* _Exercise aim_: Starting at the top of the entries below, print each line exactly until the line with "ARAN Wool Gabardine 2P Trouser (103, 2187)" has been printed too.

Data extracted from a collection
[Start of Attachment]

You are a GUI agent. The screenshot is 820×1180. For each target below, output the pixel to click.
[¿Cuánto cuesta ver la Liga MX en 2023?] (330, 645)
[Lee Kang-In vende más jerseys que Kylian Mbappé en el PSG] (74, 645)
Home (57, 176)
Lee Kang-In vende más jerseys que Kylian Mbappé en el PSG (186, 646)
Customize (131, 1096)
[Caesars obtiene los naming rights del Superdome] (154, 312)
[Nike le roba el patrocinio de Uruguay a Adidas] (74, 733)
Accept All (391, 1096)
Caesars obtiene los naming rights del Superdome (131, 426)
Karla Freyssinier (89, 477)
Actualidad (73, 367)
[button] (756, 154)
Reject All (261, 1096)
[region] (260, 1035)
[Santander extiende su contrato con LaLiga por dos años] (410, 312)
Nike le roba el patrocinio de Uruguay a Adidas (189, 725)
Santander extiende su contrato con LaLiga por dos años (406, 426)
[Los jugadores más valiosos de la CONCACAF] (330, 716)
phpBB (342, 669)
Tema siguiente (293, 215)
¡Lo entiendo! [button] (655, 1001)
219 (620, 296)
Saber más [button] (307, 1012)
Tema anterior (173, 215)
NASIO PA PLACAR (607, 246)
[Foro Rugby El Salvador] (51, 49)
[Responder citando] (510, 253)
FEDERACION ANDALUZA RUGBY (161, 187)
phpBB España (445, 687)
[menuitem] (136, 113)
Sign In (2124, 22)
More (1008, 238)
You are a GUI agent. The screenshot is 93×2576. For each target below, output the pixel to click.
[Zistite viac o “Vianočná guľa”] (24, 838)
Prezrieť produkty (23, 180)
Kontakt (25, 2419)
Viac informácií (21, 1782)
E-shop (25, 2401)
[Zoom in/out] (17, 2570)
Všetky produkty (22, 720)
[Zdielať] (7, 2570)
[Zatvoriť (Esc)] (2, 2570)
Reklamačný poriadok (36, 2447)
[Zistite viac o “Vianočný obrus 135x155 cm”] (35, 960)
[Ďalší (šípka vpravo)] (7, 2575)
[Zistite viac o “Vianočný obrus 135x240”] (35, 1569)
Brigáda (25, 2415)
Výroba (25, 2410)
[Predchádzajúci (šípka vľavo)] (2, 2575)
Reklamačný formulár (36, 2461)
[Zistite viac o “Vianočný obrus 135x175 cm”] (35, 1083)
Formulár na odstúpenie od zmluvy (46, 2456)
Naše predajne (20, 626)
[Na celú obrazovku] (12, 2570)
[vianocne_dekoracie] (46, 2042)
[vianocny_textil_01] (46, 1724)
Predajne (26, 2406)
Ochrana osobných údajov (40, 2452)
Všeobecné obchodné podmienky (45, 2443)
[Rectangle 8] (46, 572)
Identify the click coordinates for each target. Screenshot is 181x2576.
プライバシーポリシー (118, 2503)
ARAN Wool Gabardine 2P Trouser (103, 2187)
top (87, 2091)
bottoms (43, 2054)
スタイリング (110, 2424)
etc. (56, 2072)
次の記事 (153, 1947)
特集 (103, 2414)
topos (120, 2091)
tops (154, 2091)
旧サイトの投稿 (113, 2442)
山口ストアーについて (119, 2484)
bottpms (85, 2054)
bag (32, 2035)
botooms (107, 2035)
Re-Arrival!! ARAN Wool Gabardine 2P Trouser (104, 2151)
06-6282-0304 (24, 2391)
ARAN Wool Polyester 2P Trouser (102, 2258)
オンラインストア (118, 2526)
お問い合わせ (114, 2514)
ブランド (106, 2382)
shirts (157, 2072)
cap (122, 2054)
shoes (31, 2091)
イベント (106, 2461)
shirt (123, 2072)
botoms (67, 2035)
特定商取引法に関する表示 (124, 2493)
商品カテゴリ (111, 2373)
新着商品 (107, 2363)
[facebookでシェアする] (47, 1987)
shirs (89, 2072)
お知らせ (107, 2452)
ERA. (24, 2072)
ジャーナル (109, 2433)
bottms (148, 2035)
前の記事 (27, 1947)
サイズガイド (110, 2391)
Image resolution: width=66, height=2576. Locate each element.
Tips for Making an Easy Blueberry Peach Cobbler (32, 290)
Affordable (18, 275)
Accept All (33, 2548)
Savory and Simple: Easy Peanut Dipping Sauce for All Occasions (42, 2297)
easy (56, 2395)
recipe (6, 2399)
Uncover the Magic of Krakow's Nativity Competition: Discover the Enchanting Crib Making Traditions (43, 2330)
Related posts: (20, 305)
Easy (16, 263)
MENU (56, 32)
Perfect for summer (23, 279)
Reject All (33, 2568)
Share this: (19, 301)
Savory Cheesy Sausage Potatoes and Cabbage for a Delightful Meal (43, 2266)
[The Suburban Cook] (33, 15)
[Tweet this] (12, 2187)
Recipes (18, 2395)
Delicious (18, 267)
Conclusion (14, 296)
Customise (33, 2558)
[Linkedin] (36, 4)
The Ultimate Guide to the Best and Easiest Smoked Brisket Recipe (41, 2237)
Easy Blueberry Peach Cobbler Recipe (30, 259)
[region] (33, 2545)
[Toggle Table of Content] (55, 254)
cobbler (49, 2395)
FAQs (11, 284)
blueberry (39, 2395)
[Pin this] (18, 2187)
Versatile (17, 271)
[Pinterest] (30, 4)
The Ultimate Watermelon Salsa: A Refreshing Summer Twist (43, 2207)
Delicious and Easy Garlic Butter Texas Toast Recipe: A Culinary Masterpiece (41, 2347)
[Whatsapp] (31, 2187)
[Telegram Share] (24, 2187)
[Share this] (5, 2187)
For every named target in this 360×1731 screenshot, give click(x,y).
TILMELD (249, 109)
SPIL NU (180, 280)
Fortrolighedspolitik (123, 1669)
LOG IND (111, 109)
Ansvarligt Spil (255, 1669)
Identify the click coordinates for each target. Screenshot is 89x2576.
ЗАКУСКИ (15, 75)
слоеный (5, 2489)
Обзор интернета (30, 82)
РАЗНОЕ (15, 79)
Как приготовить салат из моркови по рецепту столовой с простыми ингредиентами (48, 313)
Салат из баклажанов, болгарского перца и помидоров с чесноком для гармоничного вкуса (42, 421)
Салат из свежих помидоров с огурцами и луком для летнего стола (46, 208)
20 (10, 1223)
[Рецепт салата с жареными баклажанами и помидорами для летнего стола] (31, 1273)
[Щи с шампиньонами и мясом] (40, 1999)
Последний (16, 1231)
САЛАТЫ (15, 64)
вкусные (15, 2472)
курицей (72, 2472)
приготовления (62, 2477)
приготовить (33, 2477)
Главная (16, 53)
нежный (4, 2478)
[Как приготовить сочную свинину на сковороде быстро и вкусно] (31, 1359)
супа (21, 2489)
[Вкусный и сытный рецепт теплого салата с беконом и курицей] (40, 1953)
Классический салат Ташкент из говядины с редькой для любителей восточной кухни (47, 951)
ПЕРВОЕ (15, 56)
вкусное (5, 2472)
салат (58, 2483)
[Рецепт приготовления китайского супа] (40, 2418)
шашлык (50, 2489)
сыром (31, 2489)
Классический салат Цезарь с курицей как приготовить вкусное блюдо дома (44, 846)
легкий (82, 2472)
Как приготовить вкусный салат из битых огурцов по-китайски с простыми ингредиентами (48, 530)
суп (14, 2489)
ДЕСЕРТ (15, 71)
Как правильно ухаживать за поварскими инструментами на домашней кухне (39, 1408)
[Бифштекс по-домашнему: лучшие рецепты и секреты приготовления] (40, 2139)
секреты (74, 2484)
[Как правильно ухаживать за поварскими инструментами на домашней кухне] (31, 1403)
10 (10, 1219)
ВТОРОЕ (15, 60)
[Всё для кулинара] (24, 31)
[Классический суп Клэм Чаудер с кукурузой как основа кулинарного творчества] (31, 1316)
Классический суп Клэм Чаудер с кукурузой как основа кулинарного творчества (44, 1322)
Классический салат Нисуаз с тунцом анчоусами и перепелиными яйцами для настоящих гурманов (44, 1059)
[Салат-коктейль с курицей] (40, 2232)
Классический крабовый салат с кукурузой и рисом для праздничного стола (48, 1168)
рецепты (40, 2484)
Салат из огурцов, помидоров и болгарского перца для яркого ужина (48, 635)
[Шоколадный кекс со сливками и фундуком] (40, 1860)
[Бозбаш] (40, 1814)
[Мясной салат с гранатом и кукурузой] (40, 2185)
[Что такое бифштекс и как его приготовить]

[End of Attachment]

* _Answer to the exercise_:
You are a GUI agent. The screenshot is 820×1180. For each target below, output the pixel to click.
[¿Cuánto cuesta ver la Liga MX en 2023?] (330, 645)
[Lee Kang-In vende más jerseys que Kylian Mbappé en el PSG] (74, 645)
Home (57, 176)
Lee Kang-In vende más jerseys que Kylian Mbappé en el PSG (186, 646)
Customize (131, 1096)
[Caesars obtiene los naming rights del Superdome] (154, 312)
[Nike le roba el patrocinio de Uruguay a Adidas] (74, 733)
Accept All (391, 1096)
Caesars obtiene los naming rights del Superdome (131, 426)
Karla Freyssinier (89, 477)
Actualidad (73, 367)
[button] (756, 154)
Reject All (261, 1096)
[region] (260, 1035)
[Santander extiende su contrato con LaLiga por dos años] (410, 312)
Nike le roba el patrocinio de Uruguay a Adidas (189, 725)
Santander extiende su contrato con LaLiga por dos años (406, 426)
[Los jugadores más valiosos de la CONCACAF] (330, 716)
phpBB (342, 669)
Tema siguiente (293, 215)
¡Lo entiendo! [button] (655, 1001)
219 (620, 296)
Saber más [button] (307, 1012)
Tema anterior (173, 215)
NASIO PA PLACAR (607, 246)
[Foro Rugby El Salvador] (51, 49)
[Responder citando] (510, 253)
FEDERACION ANDALUZA RUGBY (161, 187)
phpBB España (445, 687)
[menuitem] (136, 113)
Sign In (2124, 22)
More (1008, 238)
You are a GUI agent. The screenshot is 93×2576. For each target below, output the pixel to click.
[Zistite viac o “Vianočná guľa”] (24, 838)
Prezrieť produkty (23, 180)
Kontakt (25, 2419)
Viac informácií (21, 1782)
E-shop (25, 2401)
[Zoom in/out] (17, 2570)
Všetky produkty (22, 720)
[Zdielať] (7, 2570)
[Zatvoriť (Esc)] (2, 2570)
Reklamačný poriadok (36, 2447)
[Zistite viac o “Vianočný obrus 135x155 cm”] (35, 960)
[Ďalší (šípka vpravo)] (7, 2575)
[Zistite viac o “Vianočný obrus 135x240”] (35, 1569)
Brigáda (25, 2415)
Výroba (25, 2410)
[Predchádzajúci (šípka vľavo)] (2, 2575)
Reklamačný formulár (36, 2461)
[Zistite viac o “Vianočný obrus 135x175 cm”] (35, 1083)
Formulár na odstúpenie od zmluvy (46, 2456)
Naše predajne (20, 626)
[Na celú obrazovku] (12, 2570)
[vianocne_dekoracie] (46, 2042)
[vianocny_textil_01] (46, 1724)
Predajne (26, 2406)
Ochrana osobných údajov (40, 2452)
Všeobecné obchodné podmienky (45, 2443)
[Rectangle 8] (46, 572)
Identify the click coordinates for each target. Screenshot is 181x2576.
プライバシーポリシー (118, 2503)
ARAN Wool Gabardine 2P Trouser (103, 2187)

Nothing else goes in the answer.